Resi famosi da Hemingway nel suo Fiesta, la feria e l’encierro di Pamplona non sono gli unici del genere, ma di certo i più spettacolari, non fosse altro per il grandissimo numero di partecipanti da tutto il mondo. L’Encierro si traduce in italiano come “transumanza”, ed in effetti quello è: si devono spostare 6 tori dalla stalla alla Plaza de Toros, dove la sera si terrà la corrida. Il percorso prevede 825 metri attraverso il centro storico di Pamplona.
I tori sono i veri protagonisti delle corride, ed a questi nobilissimi animali in Spagna è sempre rivolto il giusto rispetto ed onore: dunque dato che c’è da spostarli da una parte all’altra della città, a molti piace fare loro da accompagnatori. Ora, siccome i tori nel loro spostamento corrono, dunque si deve correre insieme ai tori. Ed è questo che accade: ogni mattina diverse migliaia di persone corrono insieme ai 6 tori (ed 8 buoi) lungo il leggendario percorso dell’Encierro, tra le calli della capitale navarra. I tori non sono lì per infilzare o calpestare la propria scorta, ma ciò accade, di solito perché gli umani, decisamente in molti per quelle stradine, cadono urtandosi tra loro e magari bloccano così la strada al toro che arriva (il quale pesa una media di 570 chili e viaggia a circa 25 chilometri l’ora) . Sono in media 2 minuti e mezzo di pura adrenalina, durante i quali di tutto può accadere, e che regalano a tutti un’energia eccezionale, la quale infatti permea tutta la città, e che si sfoga poi nei ritmi sfrenati della festa che va avanti tutto il giorno e tutta la notte per 9 giorni consecutivi.

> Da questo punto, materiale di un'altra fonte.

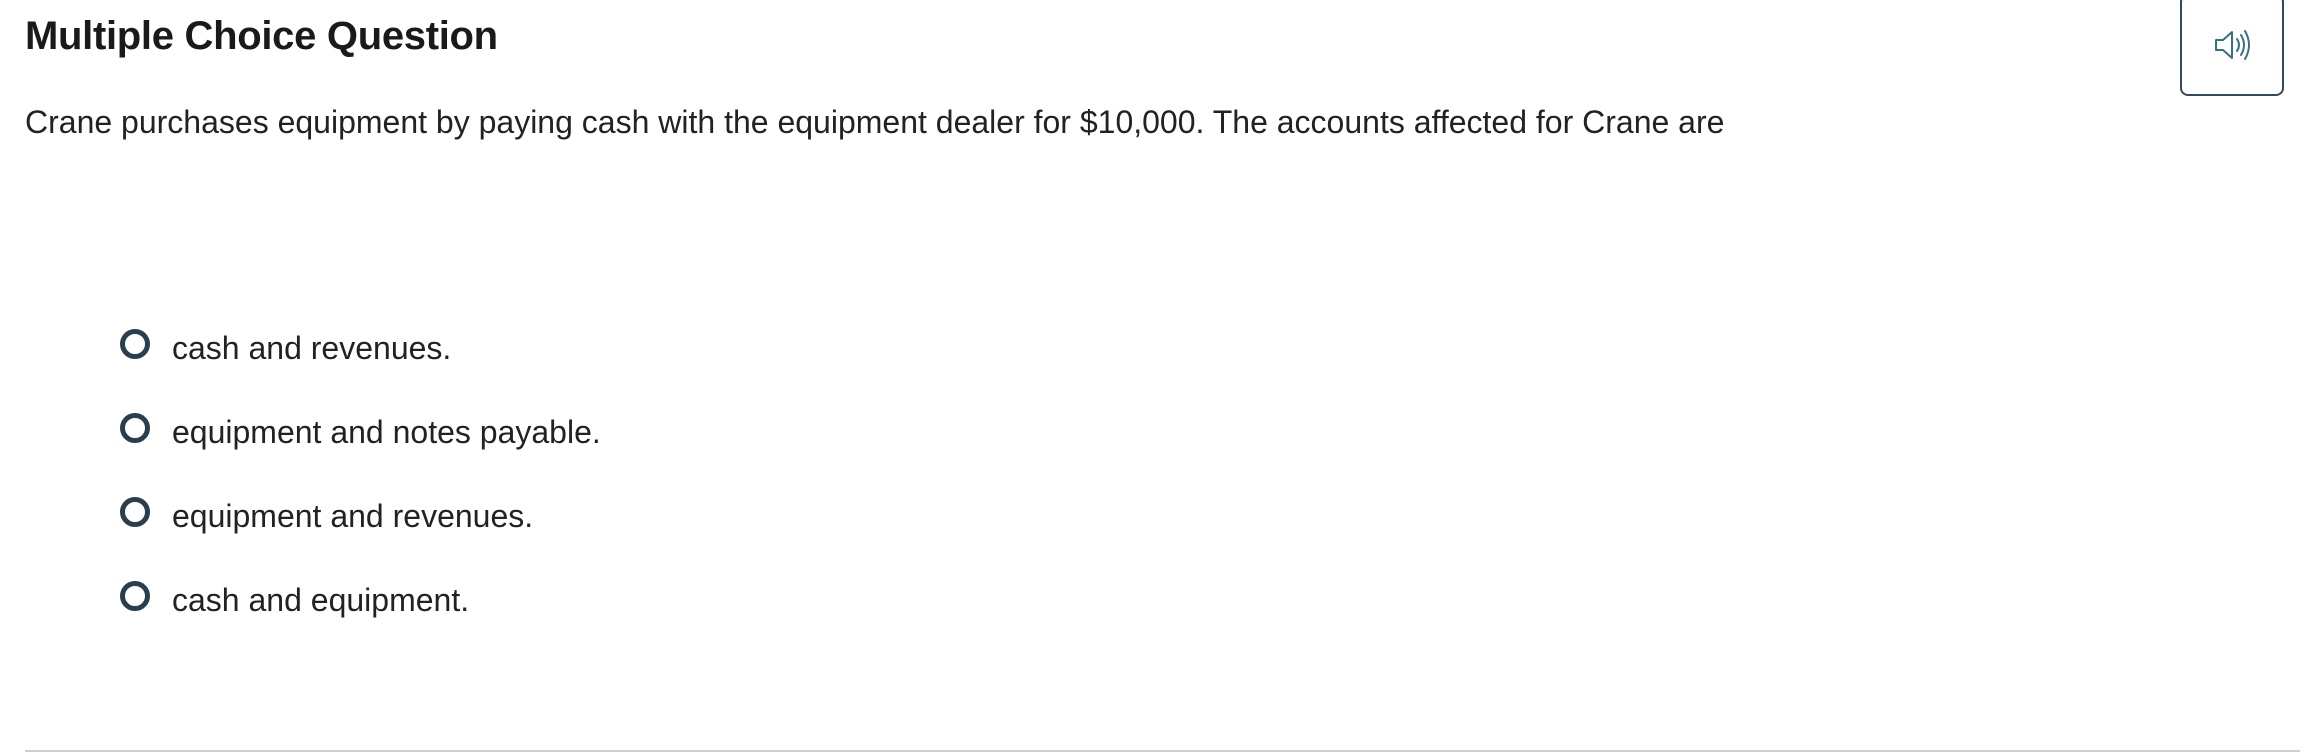 This screenshot has width=2316, height=754. I want to click on page-title: Multiple Choice Question, so click(262, 36).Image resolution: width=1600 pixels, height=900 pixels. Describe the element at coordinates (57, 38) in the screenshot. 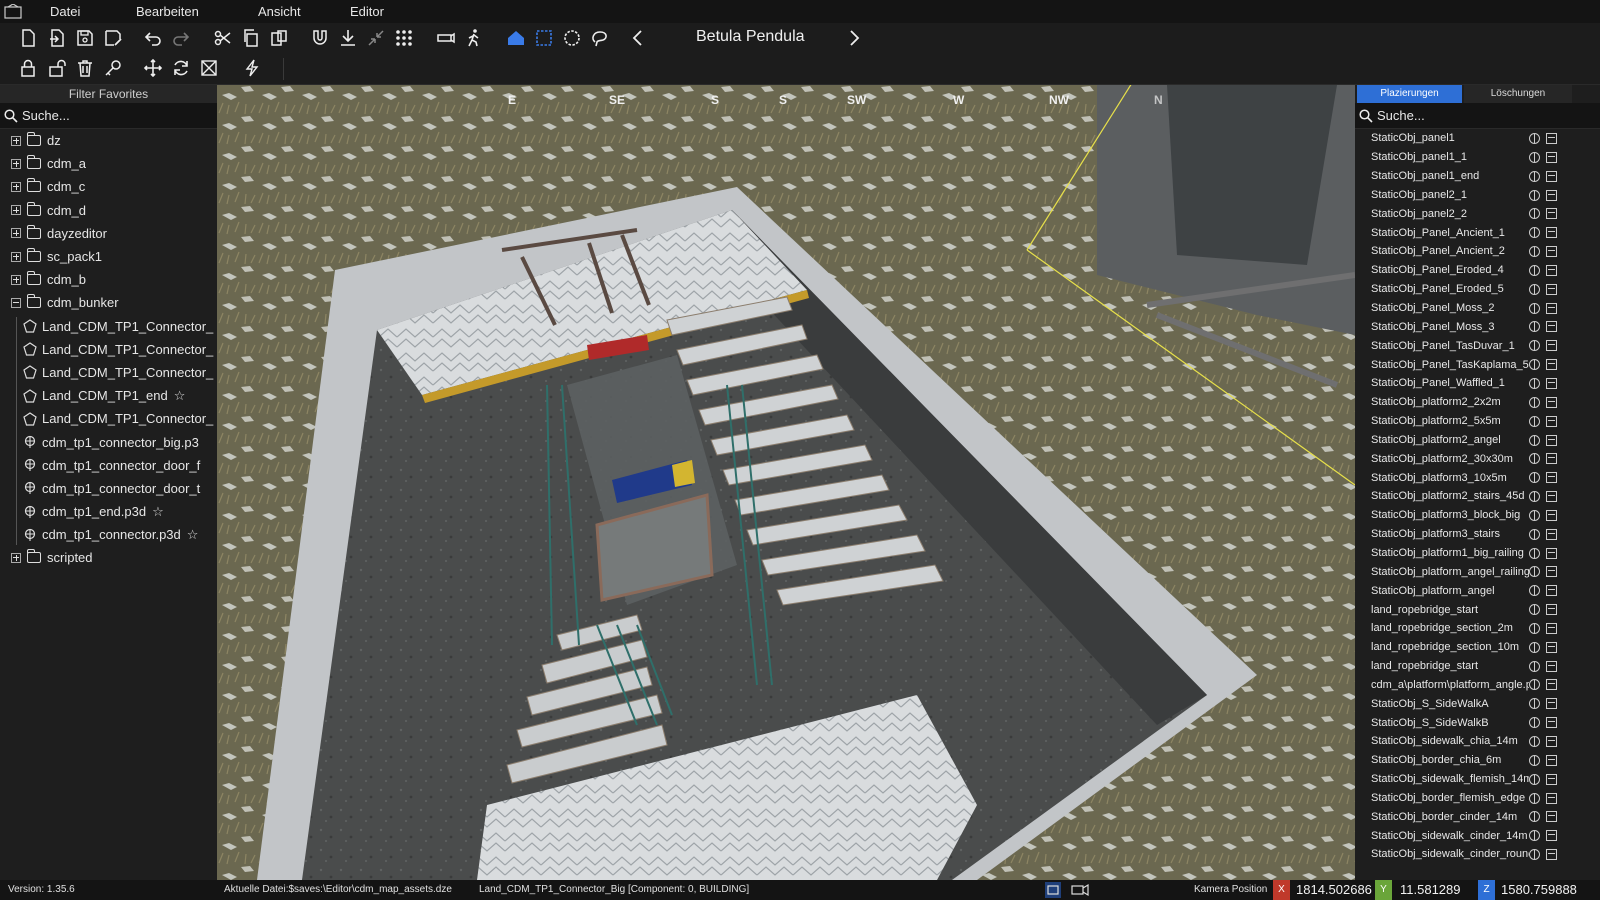

I see `open-file-icon` at that location.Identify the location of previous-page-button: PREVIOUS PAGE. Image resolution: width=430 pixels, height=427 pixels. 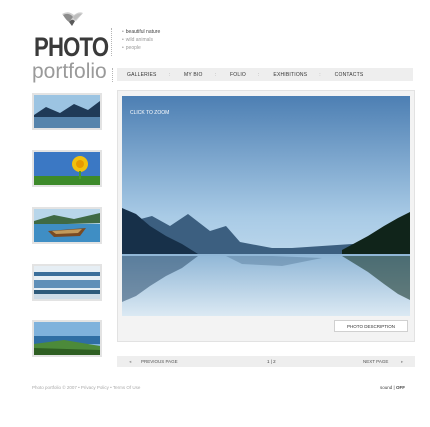
(160, 362).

Ci sono solo due modi per esserci a Pamplona: davanti ai tori (cioè correndo con loro) o sopra ai tori (cioè osservando da qualche balcone ciò che accade sotto). In entrambi i casi si verrà colpiti da qualcosa, i più fortunati non da un toro.
La sera gli stessi tori che hanno corso in mattinata partecipano alla corrida, l’altro solenne atto taurino della Festa di San Fermin. Il resto è divertimento all’insegna del ballo, della musica, del cibo e, ovviamente, dell’alcool, che non si può negare contribuisca molto all’euforia pamplonese. Rigidi controlli di polizia escludono comunque gli alticci, pericolosi per sé e per gli altri dal correre l’Encierro.